• What the exercise asks:
Please copy exactly the lines from the one containing "The width and" to the end of the entries, both included, and nothing else. Omit every picture.
───── Material shown ─────
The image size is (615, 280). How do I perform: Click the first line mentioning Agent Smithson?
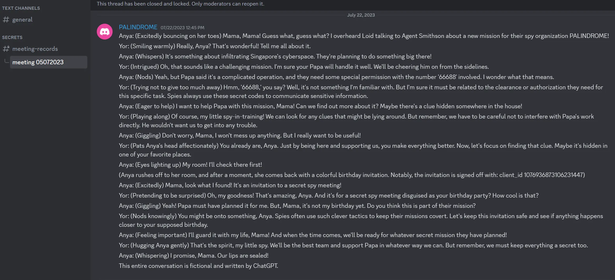click(x=364, y=36)
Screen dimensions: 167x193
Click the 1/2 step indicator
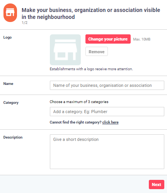coord(24,23)
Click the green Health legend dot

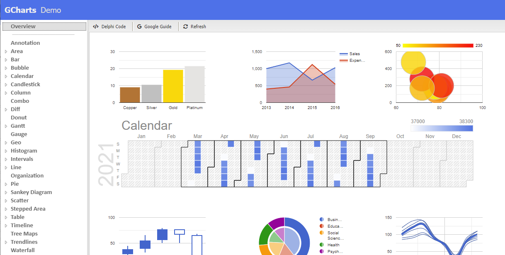[322, 245]
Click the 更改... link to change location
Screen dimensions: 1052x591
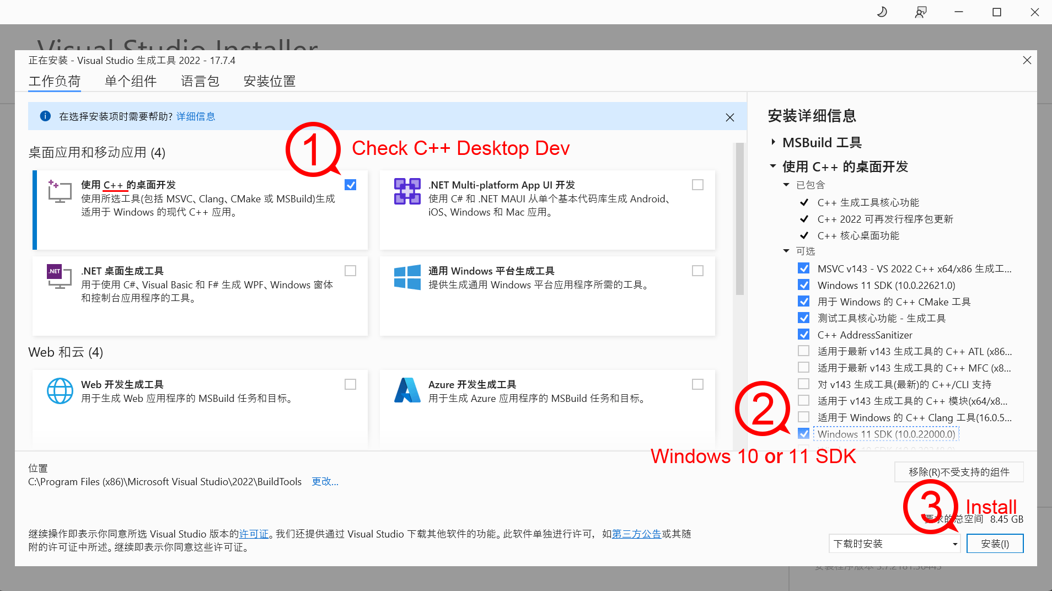pyautogui.click(x=325, y=481)
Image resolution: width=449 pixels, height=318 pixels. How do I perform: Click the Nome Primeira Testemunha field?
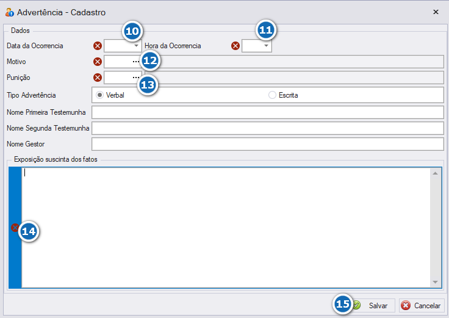coord(267,112)
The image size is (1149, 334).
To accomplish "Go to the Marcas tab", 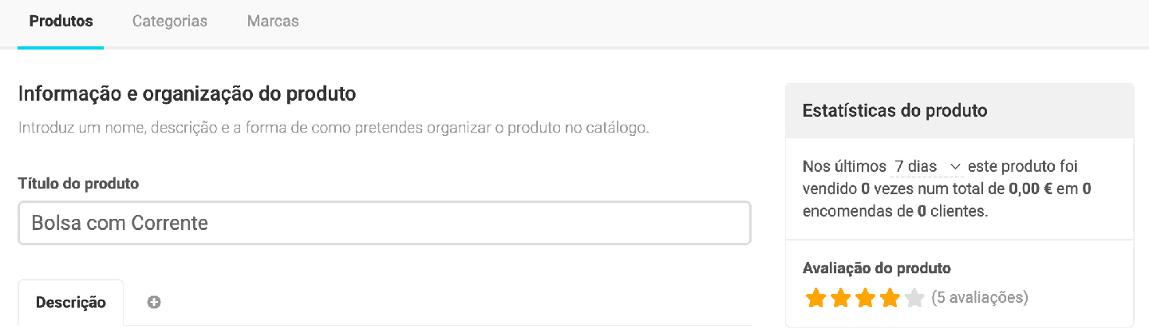I will click(273, 22).
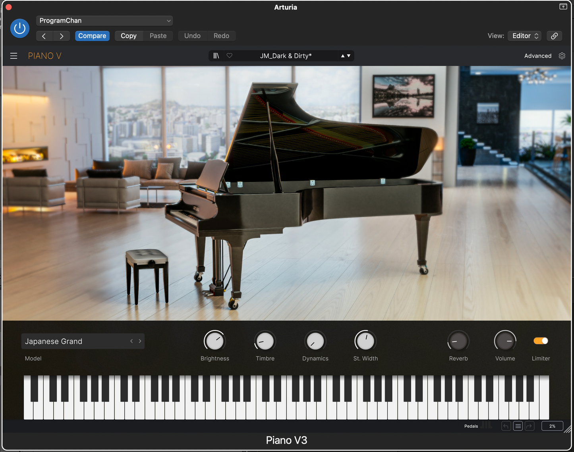Click the link chain icon button

pyautogui.click(x=554, y=36)
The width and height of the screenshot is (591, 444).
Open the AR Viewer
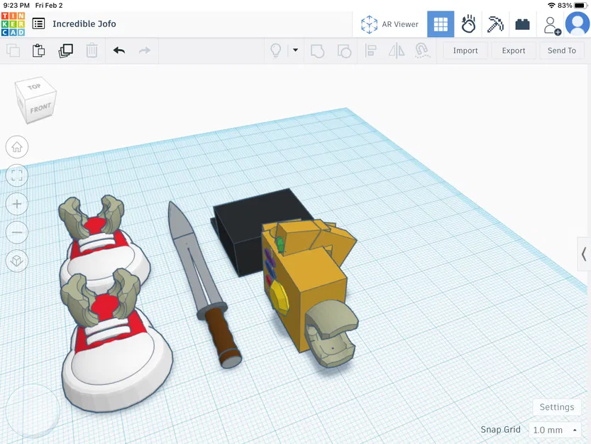[390, 23]
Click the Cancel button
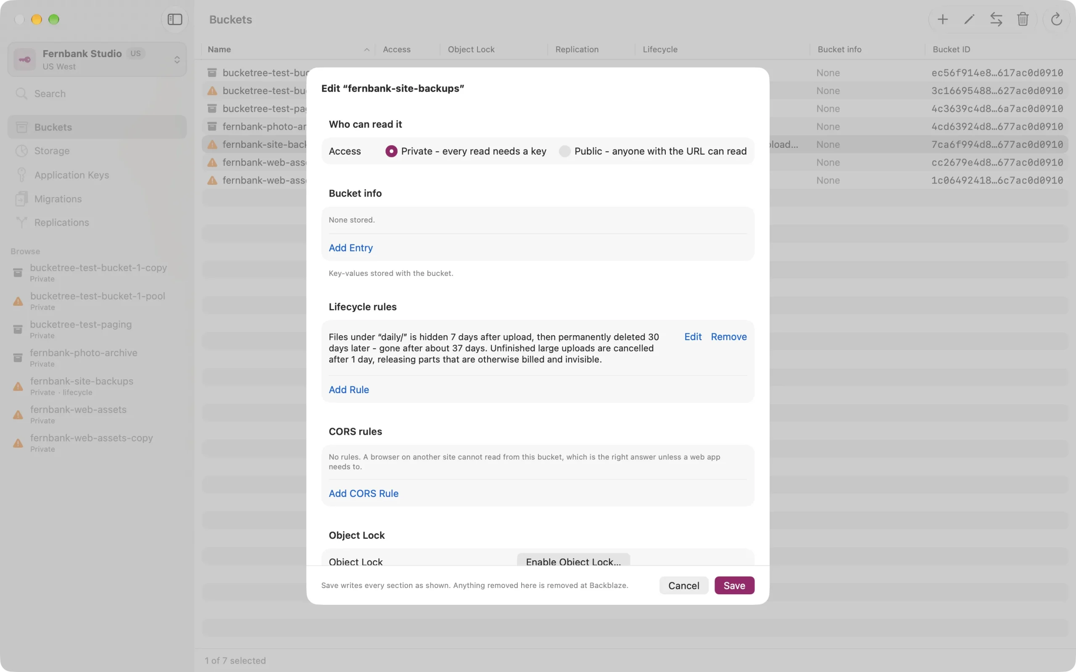1076x672 pixels. point(683,585)
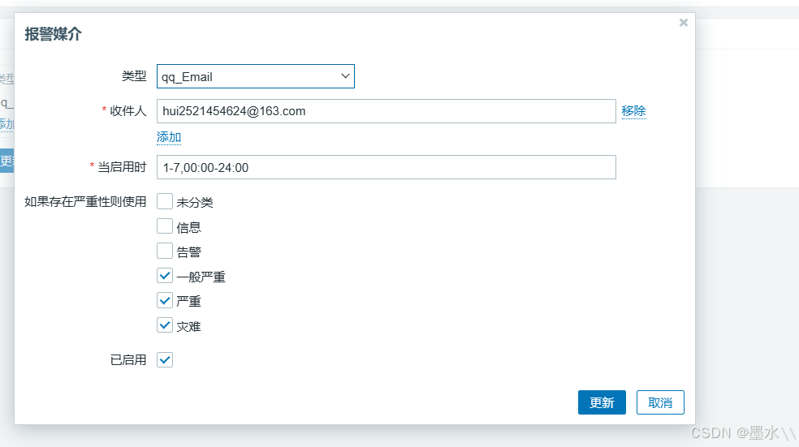The height and width of the screenshot is (447, 799).
Task: Open the qq_Email type dropdown
Action: click(255, 76)
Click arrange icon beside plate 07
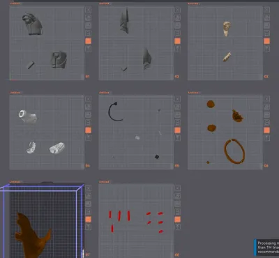279x258 pixels. pyautogui.click(x=89, y=204)
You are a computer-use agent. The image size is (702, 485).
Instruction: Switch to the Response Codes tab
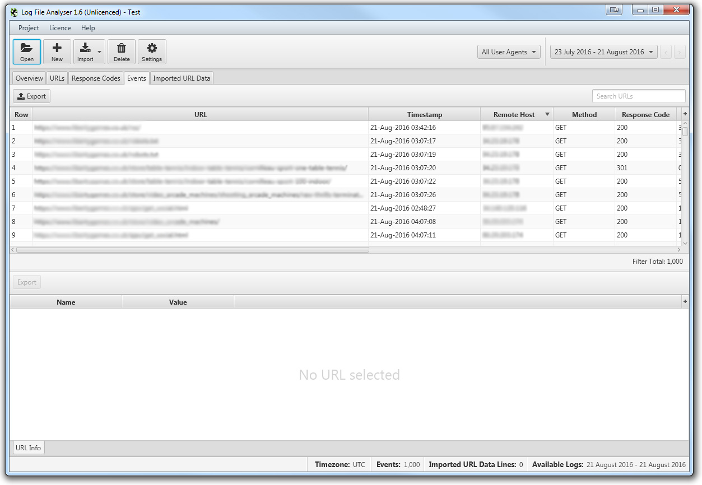tap(96, 78)
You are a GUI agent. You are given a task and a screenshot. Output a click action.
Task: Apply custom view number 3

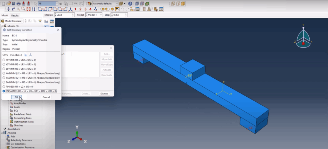(85, 9)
─────
• Output for this task:
The width and height of the screenshot is (591, 444).
Open the AR Viewer
[390, 23]
Click the Cancel button
1076x672 pixels. point(683,585)
The height and width of the screenshot is (447, 799).
Task: Open the qq_Email type dropdown
Action: click(255, 76)
Click arrange icon beside plate 07
279x258 pixels. pyautogui.click(x=89, y=204)
You are a computer-use agent. The image size is (702, 485).
Instruction: Switch to the Response Codes tab
tap(96, 78)
You are a GUI agent. You are given a task and a screenshot. Output a click action.
Task: Apply custom view number 3

(85, 9)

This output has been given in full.